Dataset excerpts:
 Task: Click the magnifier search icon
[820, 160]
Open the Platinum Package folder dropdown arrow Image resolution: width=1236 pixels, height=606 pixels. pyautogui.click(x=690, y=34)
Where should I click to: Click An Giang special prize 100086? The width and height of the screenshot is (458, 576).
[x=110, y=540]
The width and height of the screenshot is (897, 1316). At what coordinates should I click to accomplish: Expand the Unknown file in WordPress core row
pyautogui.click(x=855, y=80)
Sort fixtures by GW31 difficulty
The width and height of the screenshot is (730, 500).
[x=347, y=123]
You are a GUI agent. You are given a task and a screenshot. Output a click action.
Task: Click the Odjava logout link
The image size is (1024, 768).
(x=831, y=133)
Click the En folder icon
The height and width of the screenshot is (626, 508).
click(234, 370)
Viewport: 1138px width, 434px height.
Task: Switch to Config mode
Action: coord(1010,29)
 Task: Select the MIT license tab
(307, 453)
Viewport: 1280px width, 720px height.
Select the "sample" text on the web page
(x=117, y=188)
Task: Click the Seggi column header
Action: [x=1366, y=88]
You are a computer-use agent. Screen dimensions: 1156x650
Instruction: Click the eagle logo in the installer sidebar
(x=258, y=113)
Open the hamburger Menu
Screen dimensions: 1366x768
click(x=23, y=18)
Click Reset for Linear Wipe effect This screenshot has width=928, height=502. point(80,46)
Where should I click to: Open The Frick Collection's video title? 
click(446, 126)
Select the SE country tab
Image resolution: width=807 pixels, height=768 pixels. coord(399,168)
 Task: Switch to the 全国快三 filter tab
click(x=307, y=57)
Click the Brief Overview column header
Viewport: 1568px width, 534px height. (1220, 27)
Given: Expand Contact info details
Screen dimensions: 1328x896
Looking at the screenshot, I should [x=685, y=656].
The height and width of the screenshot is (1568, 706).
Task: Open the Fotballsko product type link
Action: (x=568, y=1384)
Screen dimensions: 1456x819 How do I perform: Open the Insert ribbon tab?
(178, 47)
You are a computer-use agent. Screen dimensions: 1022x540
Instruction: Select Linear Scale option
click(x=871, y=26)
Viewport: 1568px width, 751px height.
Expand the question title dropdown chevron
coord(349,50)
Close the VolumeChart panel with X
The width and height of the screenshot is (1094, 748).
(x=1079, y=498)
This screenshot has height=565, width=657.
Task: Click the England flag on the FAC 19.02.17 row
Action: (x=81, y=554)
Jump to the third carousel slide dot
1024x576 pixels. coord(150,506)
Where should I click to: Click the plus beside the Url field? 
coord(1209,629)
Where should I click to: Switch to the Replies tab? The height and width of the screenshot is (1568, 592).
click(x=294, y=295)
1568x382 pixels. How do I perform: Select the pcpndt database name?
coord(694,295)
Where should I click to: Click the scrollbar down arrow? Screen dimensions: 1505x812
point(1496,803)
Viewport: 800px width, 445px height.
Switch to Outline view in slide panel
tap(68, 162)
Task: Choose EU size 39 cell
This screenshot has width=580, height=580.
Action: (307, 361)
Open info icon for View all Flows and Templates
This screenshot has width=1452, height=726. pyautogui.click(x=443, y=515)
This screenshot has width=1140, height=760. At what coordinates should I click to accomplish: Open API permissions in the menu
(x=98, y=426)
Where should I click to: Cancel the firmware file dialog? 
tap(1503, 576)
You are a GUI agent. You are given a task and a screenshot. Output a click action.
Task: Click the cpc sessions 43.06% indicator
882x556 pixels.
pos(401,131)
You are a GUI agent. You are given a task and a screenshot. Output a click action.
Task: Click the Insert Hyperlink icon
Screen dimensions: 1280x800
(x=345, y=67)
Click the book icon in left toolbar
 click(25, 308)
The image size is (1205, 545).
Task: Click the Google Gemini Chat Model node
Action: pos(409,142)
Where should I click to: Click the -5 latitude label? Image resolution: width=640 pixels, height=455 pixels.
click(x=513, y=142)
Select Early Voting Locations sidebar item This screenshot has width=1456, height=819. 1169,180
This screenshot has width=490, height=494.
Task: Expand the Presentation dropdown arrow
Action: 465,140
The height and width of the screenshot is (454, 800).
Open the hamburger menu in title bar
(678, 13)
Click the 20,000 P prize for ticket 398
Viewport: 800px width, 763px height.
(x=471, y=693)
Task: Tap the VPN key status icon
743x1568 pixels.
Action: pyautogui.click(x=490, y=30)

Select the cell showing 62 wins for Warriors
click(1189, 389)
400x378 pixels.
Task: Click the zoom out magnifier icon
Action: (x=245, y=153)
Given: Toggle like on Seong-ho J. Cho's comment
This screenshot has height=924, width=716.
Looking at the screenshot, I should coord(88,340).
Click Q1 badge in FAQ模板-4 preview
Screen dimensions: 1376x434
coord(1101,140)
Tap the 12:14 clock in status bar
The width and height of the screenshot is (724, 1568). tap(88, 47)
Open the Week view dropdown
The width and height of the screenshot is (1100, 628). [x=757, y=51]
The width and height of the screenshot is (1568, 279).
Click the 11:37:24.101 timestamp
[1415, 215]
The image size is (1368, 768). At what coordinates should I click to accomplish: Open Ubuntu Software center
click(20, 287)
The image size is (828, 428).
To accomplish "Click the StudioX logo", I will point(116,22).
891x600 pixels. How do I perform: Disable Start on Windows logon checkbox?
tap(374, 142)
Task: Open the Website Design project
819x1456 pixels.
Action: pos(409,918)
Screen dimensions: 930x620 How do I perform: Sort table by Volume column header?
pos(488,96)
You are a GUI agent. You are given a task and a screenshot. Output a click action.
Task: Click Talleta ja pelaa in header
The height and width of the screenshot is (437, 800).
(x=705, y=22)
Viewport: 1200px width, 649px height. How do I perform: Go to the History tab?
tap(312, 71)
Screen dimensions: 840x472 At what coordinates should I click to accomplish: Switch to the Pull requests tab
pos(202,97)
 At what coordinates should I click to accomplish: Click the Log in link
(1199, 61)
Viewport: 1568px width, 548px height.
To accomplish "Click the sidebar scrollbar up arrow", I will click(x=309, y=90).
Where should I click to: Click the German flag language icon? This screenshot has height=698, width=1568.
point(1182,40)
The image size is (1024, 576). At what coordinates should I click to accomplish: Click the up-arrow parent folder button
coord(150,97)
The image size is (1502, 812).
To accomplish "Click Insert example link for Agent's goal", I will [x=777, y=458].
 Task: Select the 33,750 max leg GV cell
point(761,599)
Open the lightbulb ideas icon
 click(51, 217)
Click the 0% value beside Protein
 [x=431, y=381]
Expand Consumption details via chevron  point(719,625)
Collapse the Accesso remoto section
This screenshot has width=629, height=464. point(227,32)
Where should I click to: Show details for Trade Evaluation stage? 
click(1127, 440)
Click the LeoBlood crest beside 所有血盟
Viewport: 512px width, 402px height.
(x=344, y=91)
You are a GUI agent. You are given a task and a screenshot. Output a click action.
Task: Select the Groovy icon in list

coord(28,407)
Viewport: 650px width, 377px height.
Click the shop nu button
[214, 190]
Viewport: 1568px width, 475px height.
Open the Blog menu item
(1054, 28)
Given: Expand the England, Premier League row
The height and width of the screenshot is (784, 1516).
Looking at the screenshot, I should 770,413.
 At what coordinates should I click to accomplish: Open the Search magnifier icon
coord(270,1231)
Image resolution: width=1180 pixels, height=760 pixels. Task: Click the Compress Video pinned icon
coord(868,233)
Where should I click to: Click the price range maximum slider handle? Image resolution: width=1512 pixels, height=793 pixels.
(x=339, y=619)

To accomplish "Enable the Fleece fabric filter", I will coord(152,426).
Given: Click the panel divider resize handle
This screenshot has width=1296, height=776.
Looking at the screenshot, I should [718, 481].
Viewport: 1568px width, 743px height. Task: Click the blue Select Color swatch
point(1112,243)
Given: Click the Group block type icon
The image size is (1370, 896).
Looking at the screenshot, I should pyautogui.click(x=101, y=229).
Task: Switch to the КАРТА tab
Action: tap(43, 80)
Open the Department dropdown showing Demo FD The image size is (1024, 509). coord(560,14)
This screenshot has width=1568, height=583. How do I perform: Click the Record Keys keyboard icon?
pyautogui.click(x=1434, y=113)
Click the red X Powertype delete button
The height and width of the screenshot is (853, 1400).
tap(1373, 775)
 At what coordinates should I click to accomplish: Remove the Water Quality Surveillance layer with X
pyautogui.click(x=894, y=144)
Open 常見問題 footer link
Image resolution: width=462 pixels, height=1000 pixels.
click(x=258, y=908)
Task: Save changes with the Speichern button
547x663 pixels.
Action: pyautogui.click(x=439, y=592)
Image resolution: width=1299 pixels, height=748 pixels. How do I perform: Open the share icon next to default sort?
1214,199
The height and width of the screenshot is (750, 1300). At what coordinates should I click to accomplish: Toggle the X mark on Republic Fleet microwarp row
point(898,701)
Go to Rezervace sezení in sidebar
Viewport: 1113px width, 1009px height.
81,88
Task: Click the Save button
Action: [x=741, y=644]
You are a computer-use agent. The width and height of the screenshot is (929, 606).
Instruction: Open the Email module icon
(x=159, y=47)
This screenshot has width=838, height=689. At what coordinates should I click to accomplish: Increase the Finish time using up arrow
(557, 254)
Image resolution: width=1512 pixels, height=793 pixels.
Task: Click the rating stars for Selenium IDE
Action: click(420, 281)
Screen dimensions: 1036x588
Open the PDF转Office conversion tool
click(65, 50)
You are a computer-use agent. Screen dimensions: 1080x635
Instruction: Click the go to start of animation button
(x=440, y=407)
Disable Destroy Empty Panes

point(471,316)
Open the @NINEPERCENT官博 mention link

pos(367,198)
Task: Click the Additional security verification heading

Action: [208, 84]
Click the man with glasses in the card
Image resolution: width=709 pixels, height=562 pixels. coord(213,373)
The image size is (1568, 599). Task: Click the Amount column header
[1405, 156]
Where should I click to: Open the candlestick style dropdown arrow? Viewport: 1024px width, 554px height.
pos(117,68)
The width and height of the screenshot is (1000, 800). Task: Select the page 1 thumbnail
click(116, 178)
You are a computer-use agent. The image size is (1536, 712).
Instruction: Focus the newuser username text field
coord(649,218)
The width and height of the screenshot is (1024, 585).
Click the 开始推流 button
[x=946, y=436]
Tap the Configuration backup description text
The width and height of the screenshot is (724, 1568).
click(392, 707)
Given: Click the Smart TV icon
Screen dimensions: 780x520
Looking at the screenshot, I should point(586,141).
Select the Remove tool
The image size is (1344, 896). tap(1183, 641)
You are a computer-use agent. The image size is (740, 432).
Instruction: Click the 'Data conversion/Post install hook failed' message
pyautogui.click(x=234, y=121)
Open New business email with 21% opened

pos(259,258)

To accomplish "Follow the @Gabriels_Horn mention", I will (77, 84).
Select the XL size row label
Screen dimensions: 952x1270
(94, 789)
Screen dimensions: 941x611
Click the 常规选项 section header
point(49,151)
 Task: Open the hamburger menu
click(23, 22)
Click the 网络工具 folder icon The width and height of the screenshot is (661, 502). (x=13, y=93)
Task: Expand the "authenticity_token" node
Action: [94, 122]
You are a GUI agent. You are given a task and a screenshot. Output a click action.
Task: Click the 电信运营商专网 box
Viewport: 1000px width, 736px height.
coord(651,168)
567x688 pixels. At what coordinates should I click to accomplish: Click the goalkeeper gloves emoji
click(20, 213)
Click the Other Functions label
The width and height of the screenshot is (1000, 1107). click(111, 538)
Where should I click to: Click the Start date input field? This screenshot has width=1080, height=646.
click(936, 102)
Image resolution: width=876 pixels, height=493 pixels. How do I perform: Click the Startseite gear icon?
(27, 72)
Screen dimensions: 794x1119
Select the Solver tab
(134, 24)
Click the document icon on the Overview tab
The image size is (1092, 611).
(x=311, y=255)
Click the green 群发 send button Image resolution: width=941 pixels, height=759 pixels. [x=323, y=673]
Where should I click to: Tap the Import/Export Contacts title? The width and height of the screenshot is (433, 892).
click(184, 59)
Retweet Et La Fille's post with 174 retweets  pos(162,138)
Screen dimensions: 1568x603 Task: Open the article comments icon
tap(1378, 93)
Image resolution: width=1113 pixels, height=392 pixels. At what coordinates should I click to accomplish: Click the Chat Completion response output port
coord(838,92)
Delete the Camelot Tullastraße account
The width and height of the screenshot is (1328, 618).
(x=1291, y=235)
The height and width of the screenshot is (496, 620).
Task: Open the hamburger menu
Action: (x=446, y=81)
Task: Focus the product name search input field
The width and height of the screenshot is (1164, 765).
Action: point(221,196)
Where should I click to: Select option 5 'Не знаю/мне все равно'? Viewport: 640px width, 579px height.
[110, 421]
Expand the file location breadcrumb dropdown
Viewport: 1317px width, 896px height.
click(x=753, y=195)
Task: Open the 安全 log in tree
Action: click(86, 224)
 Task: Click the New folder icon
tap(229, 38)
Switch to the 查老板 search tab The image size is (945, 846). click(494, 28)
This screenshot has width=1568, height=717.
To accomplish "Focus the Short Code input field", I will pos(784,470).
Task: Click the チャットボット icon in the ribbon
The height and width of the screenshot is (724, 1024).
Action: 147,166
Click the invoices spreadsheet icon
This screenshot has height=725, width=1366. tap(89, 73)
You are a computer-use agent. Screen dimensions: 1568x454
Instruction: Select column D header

What needs to be done –
Which lines above contain the word "computer"? Copy all of them.

Task answer –
You are a computer-use agent. Screen dimensions: 1156x650
You are a computer-use agent. Screen dimensions: 1022x540
You are a computer-use agent. The width and height of the screenshot is (929, 606).
You are a computer-use agent. Screen dimensions: 1080x635
You are a computer-use agent. The image size is (1536, 712).
You are a computer-use agent. The image size is (740, 432).
You are a computer-use agent. Screen dimensions: 1568x454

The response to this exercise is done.